I have seen it suggested that you are most disliked, not for your views, but for the figure you cut; for applying conservatism ‘with the fastidious grace of a Regency man against a mantelpiece’.
I don’t give much time to that because I am as I am. Judis talked to a lot of people who knew me when I was ten years old, and none of them charge that between ten and thirty I tried to ape anybody or anything. I had a cosmopolitan education, for which I had no responsibility. I too have read this business about me, as being a conservative, casting a sort of non-proletariat figure. I don’t know how I capitalized on it, except by here and there writing autobiographical essays acknowledging how I live. If you drive around in a limousine, there’s no way of disguising it.
Why do you so vigorously oppose the idea of Utopia as an ideal to strive towards?
The idea obviously is to live commendably in the eyes of the Lord. Utopia is not of this world, in my judgement, and I think we are all going to be judged with some reference to how hard we tried and how honestly we behaved. Given the human predicament, none of us is going to do too well on that, but certainly the struggle ought to be to do as well as you reasonably can.
You’ve sailed the Atlantic, been down to the Titanic, have even played the harpsichord in the concert hall. What drives you to do these extraordinary things?
I’ve sailed the Atlantic twice and the Pacific once, and will sail it again in November. That’s a combination of adventure plus something that I can write a book about. I’ve sailed all my life. Going down to the Titanic was an invitation that few people have had so I didn’t think twice about it. Playing the harpsichord is a great strain, because we don’t have the time of the natural talent to learn quickly and I’m struggling now with a chromatic fantasy, which is rough. I’ve played all my life, but only sort of episodically, yet the dream of playing something tolerably well in and exigent situation is a challenge.
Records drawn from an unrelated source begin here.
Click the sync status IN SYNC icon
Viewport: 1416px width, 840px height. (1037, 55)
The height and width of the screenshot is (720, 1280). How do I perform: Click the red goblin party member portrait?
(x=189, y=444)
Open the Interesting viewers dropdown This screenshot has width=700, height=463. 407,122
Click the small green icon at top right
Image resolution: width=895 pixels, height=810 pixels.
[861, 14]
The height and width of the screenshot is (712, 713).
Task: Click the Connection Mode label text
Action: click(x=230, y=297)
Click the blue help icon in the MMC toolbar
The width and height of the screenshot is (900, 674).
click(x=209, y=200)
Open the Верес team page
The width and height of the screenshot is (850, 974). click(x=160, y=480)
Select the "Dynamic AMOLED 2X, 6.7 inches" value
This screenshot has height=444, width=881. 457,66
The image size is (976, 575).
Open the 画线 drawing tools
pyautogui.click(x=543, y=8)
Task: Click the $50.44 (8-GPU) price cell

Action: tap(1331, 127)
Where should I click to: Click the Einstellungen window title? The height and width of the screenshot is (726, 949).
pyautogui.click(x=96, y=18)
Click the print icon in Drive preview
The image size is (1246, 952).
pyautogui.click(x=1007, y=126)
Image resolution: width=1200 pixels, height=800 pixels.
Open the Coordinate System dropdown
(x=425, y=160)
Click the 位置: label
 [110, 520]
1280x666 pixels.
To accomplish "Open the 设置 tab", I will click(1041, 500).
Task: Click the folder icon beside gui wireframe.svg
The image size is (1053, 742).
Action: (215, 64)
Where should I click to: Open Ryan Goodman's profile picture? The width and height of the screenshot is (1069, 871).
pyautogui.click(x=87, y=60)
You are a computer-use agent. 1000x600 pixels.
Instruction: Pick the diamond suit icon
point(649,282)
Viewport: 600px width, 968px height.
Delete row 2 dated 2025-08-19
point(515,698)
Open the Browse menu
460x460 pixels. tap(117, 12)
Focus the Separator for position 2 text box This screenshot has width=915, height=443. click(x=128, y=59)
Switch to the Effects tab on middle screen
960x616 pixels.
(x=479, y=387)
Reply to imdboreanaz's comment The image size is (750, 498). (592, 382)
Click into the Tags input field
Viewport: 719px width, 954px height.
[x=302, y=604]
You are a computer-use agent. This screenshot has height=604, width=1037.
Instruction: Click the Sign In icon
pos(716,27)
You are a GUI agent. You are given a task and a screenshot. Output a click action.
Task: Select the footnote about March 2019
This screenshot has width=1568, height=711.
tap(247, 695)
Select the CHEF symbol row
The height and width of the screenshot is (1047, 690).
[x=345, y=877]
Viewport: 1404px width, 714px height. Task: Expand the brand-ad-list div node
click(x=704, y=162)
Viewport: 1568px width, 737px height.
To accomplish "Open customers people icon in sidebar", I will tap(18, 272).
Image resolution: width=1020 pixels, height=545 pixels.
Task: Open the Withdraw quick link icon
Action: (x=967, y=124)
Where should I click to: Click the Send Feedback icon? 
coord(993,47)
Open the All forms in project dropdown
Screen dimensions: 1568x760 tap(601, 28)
Would I be right in thinking that underneath the polemical controversial exterior there is a less self-confident and more mellow William Buckley waiting to get out?
Well, I don’t think those are contradictions. A lot of people have observed that my public persona is different from my private persona. All I can say is that, when I appear in public, I try hard not to be demagogic, and a failure to be demagogic may suggest that you don’t care about what people think, though obviously I do care. That’s why I’m in this business to begin with. Inevitably people are a little different in private from the way they are in public. All I can say is that this is not intentional.
Have you any regrets in your life?
No. I can’t imagine having elected any other profession. Somebody once said, ‘If you had worked in this other direction, might you not have become president of the United States?’ The answer is that the chances of it happening are so infinitely small that I really can’t take seriously people who plan to be president. That’s simply a star falling in a particular direction. And I don’t think I’m temperamentally suited to have been one. I’d like to have been one in the sense that I have confidence in my own judgement, so that would have been good. If you feel you know the correct approach, it gives you a lot of confidence. On the other hand, you might feel that in a democracy the correct approach would be politically unpalatable. In that event you’d be frustrated, so you go back to your little typewriter and think, at least I feel I want to be here.